* **Stated exercise**: Copy the stretch of the journal excerpt from "Meeting about VBS" through "find him too..." word for word.

* **Page excerpt**:
# # # #

We've been home for two weeks. Has it really be that long? Has it only been that long? Time seems to have drifted all together. One moment I turn, expecting to see James peeking in my kitchen window, only to be met by the looming red tractor parked in front of the house. Other times I feel as if I never really left home. Weren't the towering mountains of LaColline just a dream?
Today was Anna Mae's funeral. How is it that death steals upon us so suddenly? We all know that it is coming, yet, still, we are shocked when it arrives. Yes, she was old. Yes, she was sick. But did we really expect her to die? No. Not yet. But... yes. Yes, here is the end. Am I ready for mine?
We built a vegetable stand at our place to sell Ez and Brianna's produce. Are the prices okay? Do the vegetables look good? We still need signs. My posterboard signs are being lost to the wind. I hope someone stops! Oh, a bouquet is sold. Lovely.
Meeting about VBS tonight. Christmas in August. I can't believe it's really happening. To think that a dream I had while in Haiti is actually turning into a production! The story of our salvation. Jesus comes to earth. What did Isaiah do? What did the shepherds do? What did the wise men do? What did Simeon do? They sought the baby Jesus. They sought him until they found him. And now, years and years later, we can find him too...

# # # #

* **Data shown**:
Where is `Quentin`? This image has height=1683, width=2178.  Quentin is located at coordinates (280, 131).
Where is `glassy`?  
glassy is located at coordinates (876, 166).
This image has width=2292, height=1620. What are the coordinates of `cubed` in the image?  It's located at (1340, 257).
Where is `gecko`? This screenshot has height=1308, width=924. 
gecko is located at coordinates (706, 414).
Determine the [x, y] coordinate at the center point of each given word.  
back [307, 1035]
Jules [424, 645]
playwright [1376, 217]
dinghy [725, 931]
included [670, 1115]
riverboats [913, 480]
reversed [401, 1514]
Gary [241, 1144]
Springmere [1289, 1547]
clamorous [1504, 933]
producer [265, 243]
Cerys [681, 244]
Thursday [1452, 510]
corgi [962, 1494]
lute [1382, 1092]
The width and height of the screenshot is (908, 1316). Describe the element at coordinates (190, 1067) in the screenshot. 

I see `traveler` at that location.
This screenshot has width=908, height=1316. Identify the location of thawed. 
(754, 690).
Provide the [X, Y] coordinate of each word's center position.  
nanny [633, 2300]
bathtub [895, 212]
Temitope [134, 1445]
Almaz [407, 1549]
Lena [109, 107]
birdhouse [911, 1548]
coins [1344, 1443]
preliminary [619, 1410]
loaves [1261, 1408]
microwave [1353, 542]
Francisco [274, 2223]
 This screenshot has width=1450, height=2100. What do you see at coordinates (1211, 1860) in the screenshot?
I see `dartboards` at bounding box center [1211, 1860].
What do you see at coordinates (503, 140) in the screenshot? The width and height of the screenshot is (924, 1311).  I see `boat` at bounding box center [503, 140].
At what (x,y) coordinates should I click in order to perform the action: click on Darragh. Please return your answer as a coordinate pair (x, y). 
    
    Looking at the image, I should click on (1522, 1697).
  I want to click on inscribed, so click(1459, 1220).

# # # #

* **Complete response**:
Meeting about VBS tonight. Christmas in August. I can't believe it's really happening. To think that a dream I had while in Haiti is actually turning into a production! The story of our salvation. Jesus comes to earth. What did Isaiah do? What did the shepherds do? What did the wise men do? What did Simeon do? They sought the baby Jesus. They sought him until they found him. And now, years and years later, we can find him too...